EXERCISE DETAILS
Once the line containing "Click the gray Monte Carlo CI swatch" is located, output it and every line after it through the end of the records, exactly as written and nothing else.

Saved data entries
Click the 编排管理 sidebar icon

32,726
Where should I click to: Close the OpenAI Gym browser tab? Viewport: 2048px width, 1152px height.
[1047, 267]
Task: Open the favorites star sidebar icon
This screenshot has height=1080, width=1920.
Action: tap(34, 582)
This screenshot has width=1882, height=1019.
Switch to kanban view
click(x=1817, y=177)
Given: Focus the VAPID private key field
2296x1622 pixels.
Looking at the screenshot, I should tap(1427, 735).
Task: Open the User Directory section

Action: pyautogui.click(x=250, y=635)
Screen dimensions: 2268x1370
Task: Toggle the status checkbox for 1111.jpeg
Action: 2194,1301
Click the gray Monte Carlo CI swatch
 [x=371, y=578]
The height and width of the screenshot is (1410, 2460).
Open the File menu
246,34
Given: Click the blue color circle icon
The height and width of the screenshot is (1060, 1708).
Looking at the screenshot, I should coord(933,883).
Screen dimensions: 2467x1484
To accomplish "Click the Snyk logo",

OUTPUT
Click the gray Monte Carlo CI swatch
 [x=371, y=578]
The height and width of the screenshot is (1410, 2460).
Open the File menu
246,34
Given: Click the blue color circle icon
The height and width of the screenshot is (1060, 1708).
Looking at the screenshot, I should coord(933,883).
Screen dimensions: 2467x1484
To accomplish "Click the Snyk logo",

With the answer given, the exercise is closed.